■ Work instructions:
1. Answer these about the Map Your Community lesson description below:
(a) On what will learners visualize the data they collect?
(b) Which CSTA standard code covers creating procedures with parameters?
(c) What does data visualization help you understand and change?
2. Pick up the Map Your Community lesson description below at its end and carry it forward.

Vidcode: Map Your Community
In this Hour of Code, you’ll learn to collect and analyze data for community engagement, by collecting data and visualizing it on a map.
Data visualization can help you understand and change your community. Learn about objects to store and display data while creating a map that can help others!
CCSS.MATH.PRACTICE.MP1 Make sense of problems and persevere in solving them.
CCSS.MATH.PRACTICE.MP2 Reason abstractly and quantitatively.
CCSS.MATH.PRACTICE.MP6 Attend to precision
CSTA 1B-AP-09 Create programs that use variables to store and modify data.
CSTA 1B-AP-11 Decompose (break down) problems into smaller, manageable subproblems to facilitate the program development process.
CSTA 1B-AP-15 Test and debug (identify and fix errors) a program or algorithm to ensure it runs as intended.
CSTA 1B-AP-17 Describe choices made during program development using code comments, presentations, and demonstrations.
CSTA 1B-IC-18 Discuss computing technologies that have changed the world, and express how those technologies influence, and are influenced by, cultural practices.
CSTA 2-AP-11 Create clearly named variables that represent different data types and perform operations on their values.
CSTA 2-AP-14 Create procedures with parameters to organize code and make it easier to reuse.

■ Study material:
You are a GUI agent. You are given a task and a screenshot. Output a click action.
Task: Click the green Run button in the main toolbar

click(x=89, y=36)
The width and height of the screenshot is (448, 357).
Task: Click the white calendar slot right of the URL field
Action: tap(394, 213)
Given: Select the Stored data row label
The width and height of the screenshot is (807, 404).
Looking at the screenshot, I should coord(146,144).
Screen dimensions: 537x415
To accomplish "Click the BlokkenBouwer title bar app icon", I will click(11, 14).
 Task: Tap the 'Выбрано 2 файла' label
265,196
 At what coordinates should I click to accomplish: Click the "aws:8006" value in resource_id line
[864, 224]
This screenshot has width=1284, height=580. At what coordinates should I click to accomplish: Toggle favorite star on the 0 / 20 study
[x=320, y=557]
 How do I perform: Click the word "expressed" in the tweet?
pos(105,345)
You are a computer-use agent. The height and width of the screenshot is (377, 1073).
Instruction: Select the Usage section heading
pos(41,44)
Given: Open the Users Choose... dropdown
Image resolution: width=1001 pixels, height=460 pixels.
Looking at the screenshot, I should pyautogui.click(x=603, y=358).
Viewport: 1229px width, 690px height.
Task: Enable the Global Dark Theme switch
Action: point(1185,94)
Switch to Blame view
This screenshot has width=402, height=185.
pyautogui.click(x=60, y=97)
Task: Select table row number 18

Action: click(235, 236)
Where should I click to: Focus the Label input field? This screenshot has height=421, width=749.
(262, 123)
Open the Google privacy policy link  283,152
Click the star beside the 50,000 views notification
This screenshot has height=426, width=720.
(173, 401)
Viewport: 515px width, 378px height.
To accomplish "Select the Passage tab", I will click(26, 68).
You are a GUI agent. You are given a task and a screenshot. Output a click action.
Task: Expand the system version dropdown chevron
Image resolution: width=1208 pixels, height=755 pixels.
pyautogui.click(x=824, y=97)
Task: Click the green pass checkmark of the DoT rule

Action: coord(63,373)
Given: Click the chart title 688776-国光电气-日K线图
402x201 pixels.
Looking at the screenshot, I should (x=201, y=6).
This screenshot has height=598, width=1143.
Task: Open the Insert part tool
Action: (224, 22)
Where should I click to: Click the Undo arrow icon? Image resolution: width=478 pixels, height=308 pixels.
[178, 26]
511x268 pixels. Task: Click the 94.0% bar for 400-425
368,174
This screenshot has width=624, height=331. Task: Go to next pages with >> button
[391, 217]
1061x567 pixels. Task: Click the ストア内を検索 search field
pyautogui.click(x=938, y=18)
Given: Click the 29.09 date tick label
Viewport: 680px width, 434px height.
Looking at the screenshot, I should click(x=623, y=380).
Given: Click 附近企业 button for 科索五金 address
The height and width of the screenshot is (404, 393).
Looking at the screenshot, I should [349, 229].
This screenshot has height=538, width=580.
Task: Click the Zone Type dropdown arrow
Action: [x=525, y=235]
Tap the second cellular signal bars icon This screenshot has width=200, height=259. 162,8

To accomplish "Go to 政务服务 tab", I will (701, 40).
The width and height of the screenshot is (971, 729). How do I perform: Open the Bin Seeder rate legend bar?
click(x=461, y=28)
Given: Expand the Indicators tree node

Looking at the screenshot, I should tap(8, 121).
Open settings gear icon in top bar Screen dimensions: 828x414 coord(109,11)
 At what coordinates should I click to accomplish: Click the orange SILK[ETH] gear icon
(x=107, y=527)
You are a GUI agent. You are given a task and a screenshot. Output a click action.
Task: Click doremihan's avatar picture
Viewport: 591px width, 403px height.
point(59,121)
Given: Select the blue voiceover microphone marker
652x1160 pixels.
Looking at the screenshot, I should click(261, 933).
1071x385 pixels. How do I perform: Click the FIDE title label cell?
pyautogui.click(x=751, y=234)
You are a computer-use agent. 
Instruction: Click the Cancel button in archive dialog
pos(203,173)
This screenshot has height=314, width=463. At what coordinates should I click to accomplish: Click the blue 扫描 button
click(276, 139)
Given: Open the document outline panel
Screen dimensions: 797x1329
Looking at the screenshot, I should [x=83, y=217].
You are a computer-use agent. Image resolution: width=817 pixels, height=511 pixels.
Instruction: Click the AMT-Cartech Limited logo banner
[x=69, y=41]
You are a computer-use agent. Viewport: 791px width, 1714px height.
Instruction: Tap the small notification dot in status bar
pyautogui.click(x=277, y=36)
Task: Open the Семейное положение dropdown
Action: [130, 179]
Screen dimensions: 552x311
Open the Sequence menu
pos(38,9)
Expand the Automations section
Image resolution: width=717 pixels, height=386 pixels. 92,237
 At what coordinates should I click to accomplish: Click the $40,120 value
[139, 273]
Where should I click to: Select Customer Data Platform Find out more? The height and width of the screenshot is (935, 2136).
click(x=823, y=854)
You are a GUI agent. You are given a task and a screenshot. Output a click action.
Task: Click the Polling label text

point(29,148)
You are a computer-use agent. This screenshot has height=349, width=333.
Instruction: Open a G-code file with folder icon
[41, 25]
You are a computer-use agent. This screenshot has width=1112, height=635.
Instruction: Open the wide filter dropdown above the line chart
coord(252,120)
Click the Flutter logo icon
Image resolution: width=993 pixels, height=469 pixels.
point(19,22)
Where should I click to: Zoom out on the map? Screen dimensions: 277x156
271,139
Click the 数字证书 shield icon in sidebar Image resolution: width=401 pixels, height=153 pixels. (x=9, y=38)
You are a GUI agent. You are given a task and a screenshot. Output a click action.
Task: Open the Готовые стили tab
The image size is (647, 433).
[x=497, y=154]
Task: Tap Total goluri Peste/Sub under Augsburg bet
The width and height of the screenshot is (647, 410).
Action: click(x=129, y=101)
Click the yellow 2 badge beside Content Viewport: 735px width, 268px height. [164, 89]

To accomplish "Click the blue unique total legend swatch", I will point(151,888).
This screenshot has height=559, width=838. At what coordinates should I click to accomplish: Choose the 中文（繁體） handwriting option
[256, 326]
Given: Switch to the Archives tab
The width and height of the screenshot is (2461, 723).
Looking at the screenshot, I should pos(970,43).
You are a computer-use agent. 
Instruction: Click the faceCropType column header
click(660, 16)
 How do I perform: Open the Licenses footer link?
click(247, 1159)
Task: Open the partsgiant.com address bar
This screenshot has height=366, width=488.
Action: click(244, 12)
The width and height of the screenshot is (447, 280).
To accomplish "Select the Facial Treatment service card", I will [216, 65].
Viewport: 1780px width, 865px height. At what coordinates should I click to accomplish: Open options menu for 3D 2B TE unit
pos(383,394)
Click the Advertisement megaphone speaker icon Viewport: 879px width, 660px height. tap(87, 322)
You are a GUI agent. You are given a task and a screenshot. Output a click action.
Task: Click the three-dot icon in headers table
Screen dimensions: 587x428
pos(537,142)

■ Results of the tasks:
1.
(a) A map
(b) CSTA 2-AP-14
(c) Your community

2.
Time: 90 minutes
10 minutes background & brainstorm
60 minutes coding
10 minutes sharing
10 minutes reflection
Background & Brainstorm
Start by brainstorming problems or issues that affect your community. First, think about the communities you are a part of, then brainstorm problems that impact or occur in your community. The “community” can include their school, neighborhood, city or state — or could center on a group they belong to, such as their soccer team or robotics club.
As you brainstorm problems, ask yourself questions like: Who belongs to the community? What are their problems? How could technology help to solve the problem? Work together to write all of the problems or issues you can think of on the whiteboard (or easel pad).
DISCUSS: What issue do you want your community map app to focus on? How could a map help your community to address the problem? What community data could you include on a map?
If you’re focusing on animal or environmental issues, you might include the locations of recycling centers or trash bins, parks, high trash areas, etc.
If you’re focusing on youth or education issues, you might include the locations of libraries, schools, community centers, etc.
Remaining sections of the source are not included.